What are the possibilities to improve protein efficiency of laying hens?

Published on
February 19, 2016

On Monday the 18th of January, a discussion-meeting with animal breeders and nutritionists on ‘Improving protein efficiency of laying hens’ took place in Wageningen. The meeting was organised in the framework of Breed4Food; Theme “Resource Efficiency”. Animal breeders and nutritionist from Wageningen UR and different companies discussed future directions to improve protein efficiency of laying hens.

In the (near) future, protein efficiency of livestock is an important area in livestock production. Due to the increase in world population and increase in wealth, it is expected that the demand for human edible protein sources (from animal as well as plant origin) will increase. Due to increasing demand for human edible proteins, it is expected that high-quality protein sources, like soy, will become more expensive. This will result in competition between humans and animals for high-quality protein sources, which will increase feed costs.
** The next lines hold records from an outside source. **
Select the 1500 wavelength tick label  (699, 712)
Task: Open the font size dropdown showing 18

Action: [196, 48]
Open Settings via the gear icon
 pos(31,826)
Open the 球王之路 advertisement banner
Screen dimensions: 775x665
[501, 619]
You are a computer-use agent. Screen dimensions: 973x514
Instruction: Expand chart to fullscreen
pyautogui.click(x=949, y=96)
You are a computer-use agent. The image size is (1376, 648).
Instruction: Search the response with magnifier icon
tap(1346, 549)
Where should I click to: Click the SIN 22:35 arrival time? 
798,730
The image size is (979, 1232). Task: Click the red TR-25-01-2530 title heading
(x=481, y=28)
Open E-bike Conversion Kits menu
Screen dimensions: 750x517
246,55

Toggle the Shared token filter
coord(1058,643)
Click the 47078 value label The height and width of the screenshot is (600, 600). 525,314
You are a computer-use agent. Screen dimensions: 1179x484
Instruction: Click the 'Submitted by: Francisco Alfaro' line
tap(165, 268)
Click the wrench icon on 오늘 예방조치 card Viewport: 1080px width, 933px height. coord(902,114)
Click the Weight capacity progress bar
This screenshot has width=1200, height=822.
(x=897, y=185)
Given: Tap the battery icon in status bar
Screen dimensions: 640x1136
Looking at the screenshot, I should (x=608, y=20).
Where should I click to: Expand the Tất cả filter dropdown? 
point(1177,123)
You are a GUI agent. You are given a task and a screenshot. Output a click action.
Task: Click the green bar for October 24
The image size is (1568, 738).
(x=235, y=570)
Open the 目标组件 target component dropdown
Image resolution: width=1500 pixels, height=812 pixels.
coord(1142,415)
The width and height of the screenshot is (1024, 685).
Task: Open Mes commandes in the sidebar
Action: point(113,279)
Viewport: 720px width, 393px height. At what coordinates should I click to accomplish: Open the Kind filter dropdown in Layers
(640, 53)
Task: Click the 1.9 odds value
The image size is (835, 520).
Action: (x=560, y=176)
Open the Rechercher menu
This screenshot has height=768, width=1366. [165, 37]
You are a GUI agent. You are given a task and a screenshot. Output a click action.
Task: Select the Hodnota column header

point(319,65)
Therefore, the animal production sector should 1) use animals that are more efficient with protein sources, and/or 2) efficiently use of alternative protein sources or protein sources with a higher percentage human inedible (such as sunflower seed meal, rapeseed meal, peas, vicia faba, lupines and their concentrates, chick peas, lucerne, leaf proteins from grass or sugar beet leaves, algae, duckweed, insects).

The aim of the meeting was 1) to give an update about improving protein efficiency of laying hens, 2) to discuss future directions, and 3) to discuss which phenotype could be used to improve protein efficiency. There was a lively discussion with unique input from both disciplines, and several strategies were discussed. The research team will use the information to improve the report on ‘improving protein efficiency of livestock’ and to give recommendations to the Breed4Food partners to improve protein efficiency. One of the most important outcomes of the workshop was that animal breeders and nutritionist have to collaborate to improve protein efficiency.